Directive:
Reproduce word for word the items from the line containing "You are a computer-use agent." through the end of the items. Omit the pictures from your answer.

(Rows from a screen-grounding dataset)
-- Begin --
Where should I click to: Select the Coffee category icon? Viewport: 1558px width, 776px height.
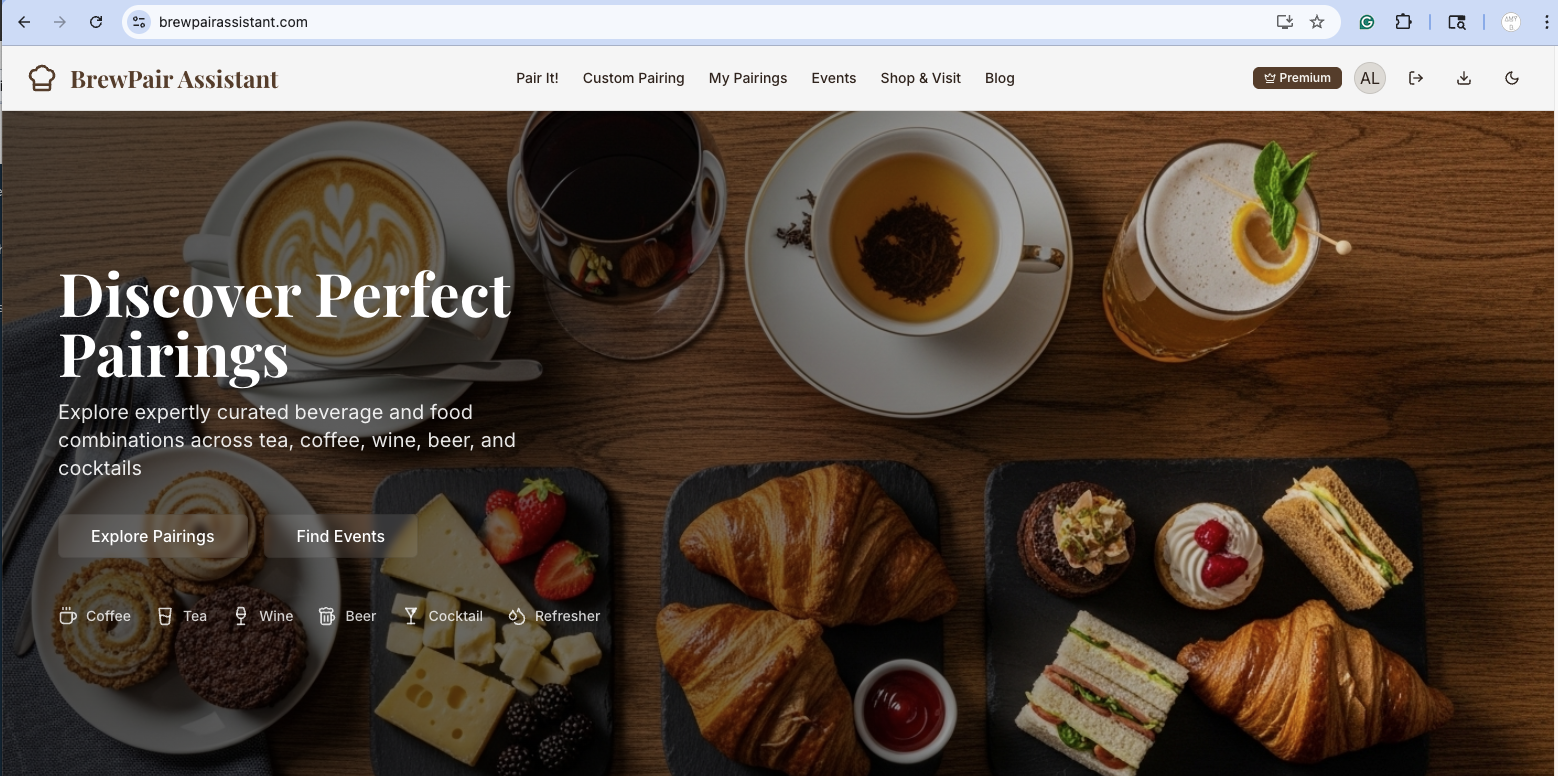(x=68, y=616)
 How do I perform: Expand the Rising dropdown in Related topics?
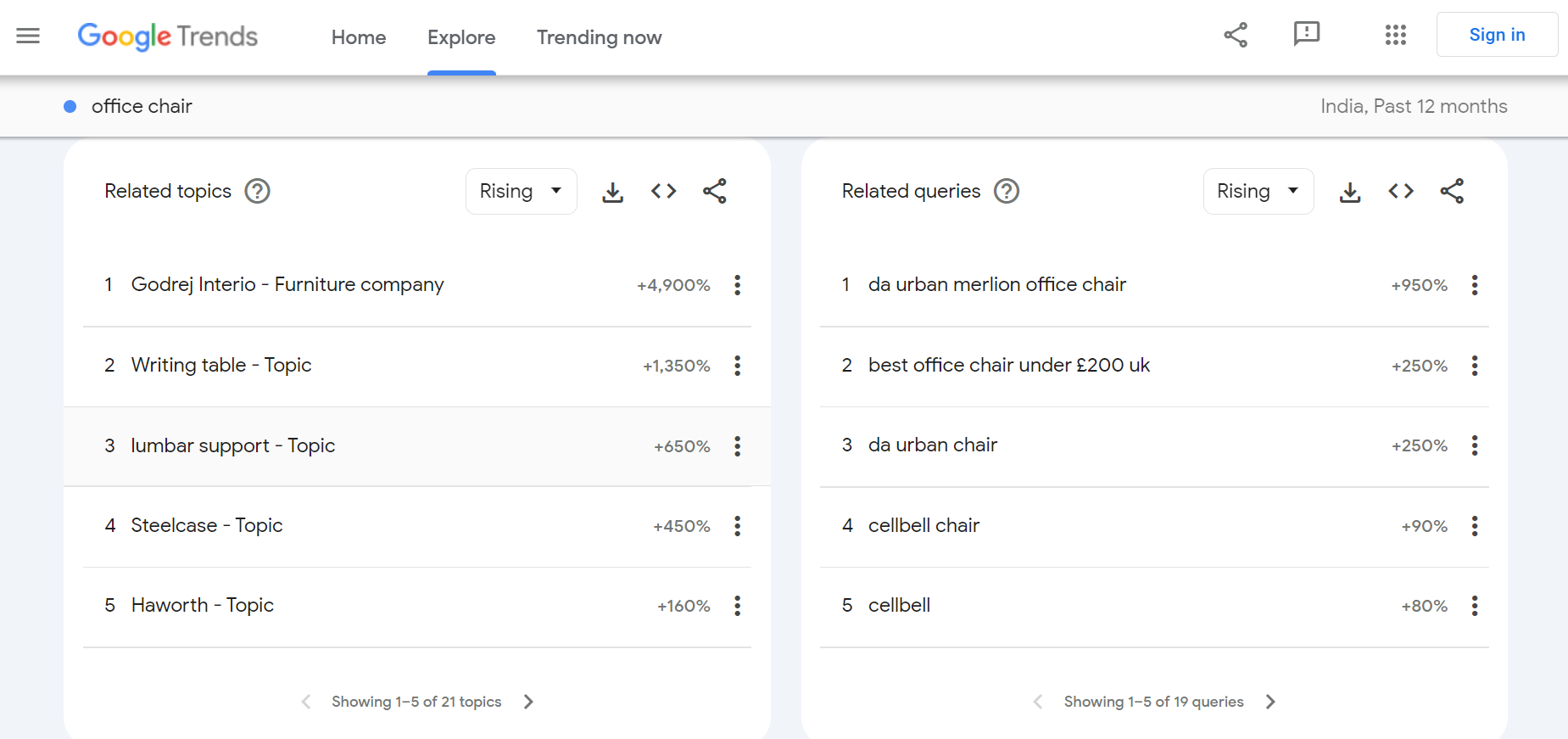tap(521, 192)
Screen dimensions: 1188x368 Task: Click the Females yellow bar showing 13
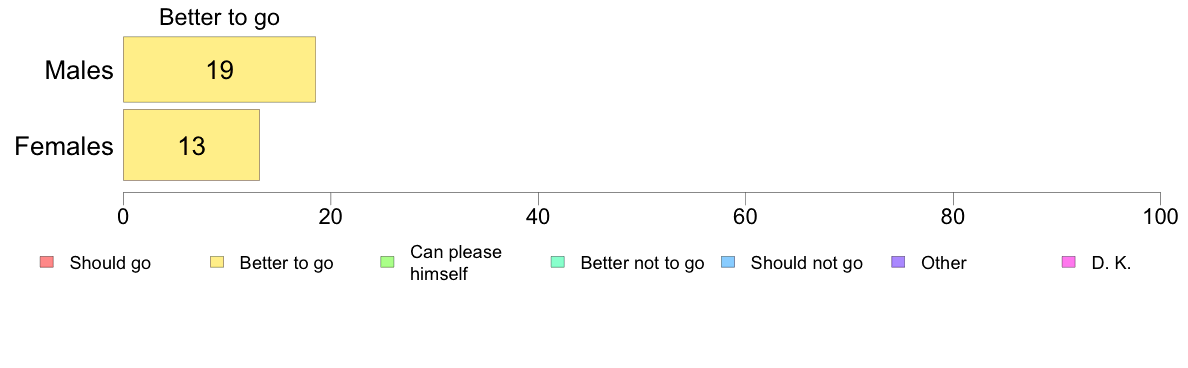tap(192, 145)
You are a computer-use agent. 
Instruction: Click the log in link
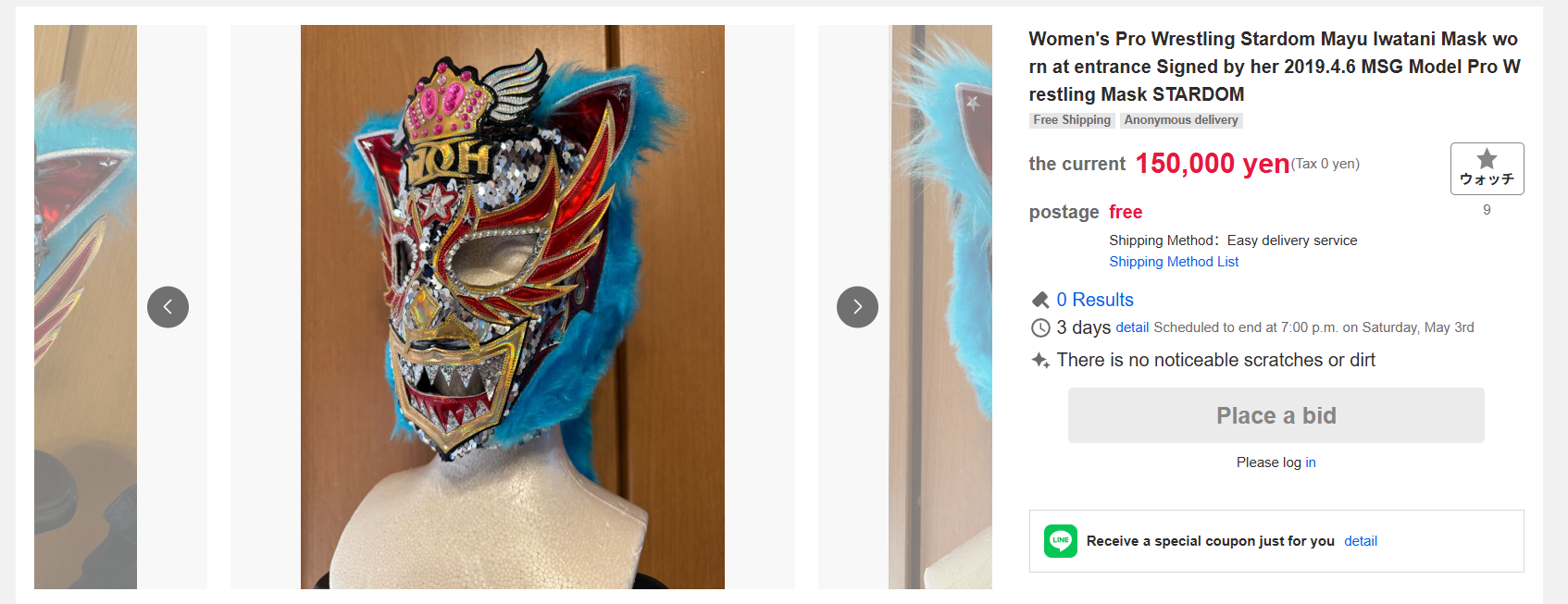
-- End --
Written reply:
You are a computer-use agent. 
Instruction: Click the log in link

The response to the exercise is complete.